ASSIGNMENT
Your answer should consist of each line from the data below that contains "computer".

Stored dataset items:
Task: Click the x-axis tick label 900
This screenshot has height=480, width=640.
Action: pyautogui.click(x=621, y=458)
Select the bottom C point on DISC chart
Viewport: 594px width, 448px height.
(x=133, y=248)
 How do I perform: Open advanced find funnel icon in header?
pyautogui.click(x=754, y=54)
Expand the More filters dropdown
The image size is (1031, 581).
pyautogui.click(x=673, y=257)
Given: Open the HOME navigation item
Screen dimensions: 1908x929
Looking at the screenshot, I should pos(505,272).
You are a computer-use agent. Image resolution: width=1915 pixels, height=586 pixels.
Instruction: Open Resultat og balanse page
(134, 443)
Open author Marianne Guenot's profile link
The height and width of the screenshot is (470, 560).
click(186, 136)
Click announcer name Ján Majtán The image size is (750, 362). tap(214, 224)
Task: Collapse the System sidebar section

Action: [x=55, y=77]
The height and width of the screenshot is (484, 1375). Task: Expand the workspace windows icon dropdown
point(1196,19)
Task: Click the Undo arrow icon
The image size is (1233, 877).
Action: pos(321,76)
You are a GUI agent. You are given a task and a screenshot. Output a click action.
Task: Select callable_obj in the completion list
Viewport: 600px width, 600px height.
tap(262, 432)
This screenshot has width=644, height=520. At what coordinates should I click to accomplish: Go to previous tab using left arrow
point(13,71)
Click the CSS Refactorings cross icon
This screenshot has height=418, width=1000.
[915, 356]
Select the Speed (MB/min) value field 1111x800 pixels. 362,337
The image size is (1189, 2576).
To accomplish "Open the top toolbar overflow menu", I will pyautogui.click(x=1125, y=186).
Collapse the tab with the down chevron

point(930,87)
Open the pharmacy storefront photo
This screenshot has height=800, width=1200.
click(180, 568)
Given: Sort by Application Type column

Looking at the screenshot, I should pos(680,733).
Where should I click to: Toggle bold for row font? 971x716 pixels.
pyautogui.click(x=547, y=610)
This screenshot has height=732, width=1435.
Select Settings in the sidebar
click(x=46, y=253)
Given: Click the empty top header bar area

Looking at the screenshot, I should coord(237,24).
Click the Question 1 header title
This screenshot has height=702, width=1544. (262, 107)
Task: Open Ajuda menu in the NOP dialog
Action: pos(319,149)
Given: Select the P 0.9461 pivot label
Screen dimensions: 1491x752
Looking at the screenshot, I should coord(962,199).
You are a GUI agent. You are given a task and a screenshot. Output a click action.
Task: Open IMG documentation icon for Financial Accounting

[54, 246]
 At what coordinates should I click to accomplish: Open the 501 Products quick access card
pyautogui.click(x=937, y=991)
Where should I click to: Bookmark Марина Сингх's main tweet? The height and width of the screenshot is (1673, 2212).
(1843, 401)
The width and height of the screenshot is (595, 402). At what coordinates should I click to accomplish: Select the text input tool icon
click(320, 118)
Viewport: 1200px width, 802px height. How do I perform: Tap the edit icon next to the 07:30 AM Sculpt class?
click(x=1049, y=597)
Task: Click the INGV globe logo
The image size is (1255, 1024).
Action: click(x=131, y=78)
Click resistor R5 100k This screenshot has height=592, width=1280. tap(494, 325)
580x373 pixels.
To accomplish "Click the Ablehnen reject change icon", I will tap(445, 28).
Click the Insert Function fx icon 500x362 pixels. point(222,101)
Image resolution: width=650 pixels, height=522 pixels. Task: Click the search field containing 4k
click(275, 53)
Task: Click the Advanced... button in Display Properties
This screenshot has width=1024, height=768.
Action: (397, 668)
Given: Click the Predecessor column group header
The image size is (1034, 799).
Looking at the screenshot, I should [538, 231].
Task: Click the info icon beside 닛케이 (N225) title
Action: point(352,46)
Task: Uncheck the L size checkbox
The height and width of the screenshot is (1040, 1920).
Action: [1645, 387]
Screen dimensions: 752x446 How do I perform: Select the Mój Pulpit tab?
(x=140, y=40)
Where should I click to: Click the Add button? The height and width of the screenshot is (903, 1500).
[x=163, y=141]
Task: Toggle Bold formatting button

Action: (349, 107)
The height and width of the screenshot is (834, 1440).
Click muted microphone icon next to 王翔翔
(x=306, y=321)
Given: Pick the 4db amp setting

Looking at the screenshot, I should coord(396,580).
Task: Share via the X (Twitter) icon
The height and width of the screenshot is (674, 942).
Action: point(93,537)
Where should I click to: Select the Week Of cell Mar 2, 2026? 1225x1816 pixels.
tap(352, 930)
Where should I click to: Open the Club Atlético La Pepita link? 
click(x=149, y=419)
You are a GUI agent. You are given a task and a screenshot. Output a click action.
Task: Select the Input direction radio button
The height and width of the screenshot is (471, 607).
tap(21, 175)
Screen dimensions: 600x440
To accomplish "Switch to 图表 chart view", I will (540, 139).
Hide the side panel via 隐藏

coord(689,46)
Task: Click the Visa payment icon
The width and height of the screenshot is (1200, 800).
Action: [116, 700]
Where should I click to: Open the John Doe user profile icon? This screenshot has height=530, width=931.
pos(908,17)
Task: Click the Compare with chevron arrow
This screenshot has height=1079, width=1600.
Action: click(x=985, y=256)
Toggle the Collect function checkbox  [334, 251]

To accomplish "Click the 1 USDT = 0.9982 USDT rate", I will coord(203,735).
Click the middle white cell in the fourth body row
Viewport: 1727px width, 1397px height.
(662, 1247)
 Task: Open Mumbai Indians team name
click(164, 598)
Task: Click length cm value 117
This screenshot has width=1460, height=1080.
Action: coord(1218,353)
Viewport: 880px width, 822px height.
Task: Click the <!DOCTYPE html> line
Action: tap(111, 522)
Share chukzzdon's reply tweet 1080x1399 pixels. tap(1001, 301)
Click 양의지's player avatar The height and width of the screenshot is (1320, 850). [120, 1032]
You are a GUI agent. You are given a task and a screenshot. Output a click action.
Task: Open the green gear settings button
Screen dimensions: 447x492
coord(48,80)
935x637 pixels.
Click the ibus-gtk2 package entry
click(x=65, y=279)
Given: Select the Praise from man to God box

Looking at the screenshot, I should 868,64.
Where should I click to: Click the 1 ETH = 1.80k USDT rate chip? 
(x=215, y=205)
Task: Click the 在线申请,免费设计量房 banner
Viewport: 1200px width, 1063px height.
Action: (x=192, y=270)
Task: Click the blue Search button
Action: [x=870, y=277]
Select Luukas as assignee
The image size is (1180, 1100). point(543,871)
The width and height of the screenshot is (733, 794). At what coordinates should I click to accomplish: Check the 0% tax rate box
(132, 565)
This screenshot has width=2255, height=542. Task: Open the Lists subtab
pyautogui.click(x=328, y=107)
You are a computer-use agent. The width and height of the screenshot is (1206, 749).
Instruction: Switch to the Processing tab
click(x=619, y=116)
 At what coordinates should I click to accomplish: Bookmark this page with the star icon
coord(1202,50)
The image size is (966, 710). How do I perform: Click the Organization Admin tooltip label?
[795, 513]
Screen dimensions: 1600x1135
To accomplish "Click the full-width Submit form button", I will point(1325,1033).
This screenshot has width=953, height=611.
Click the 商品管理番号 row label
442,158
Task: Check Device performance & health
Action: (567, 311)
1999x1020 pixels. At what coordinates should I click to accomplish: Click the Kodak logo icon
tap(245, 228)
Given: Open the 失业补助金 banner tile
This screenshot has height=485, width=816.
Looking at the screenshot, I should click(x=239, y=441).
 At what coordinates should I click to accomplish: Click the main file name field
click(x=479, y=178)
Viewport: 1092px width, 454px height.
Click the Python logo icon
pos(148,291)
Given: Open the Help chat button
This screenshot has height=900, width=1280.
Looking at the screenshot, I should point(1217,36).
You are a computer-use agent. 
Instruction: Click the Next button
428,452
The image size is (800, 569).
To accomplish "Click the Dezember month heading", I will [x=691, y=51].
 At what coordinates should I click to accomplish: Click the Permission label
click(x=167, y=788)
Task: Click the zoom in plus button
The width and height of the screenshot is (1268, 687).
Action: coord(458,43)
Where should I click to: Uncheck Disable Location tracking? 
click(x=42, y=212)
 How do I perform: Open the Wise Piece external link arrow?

ANSWER FOR THE TASK
You are a computer-use agent. Image resolution: width=1915 pixels, height=586 pixels.
You are a computer-use agent. The width and height of the screenshot is (1206, 749).
You are a computer-use agent. 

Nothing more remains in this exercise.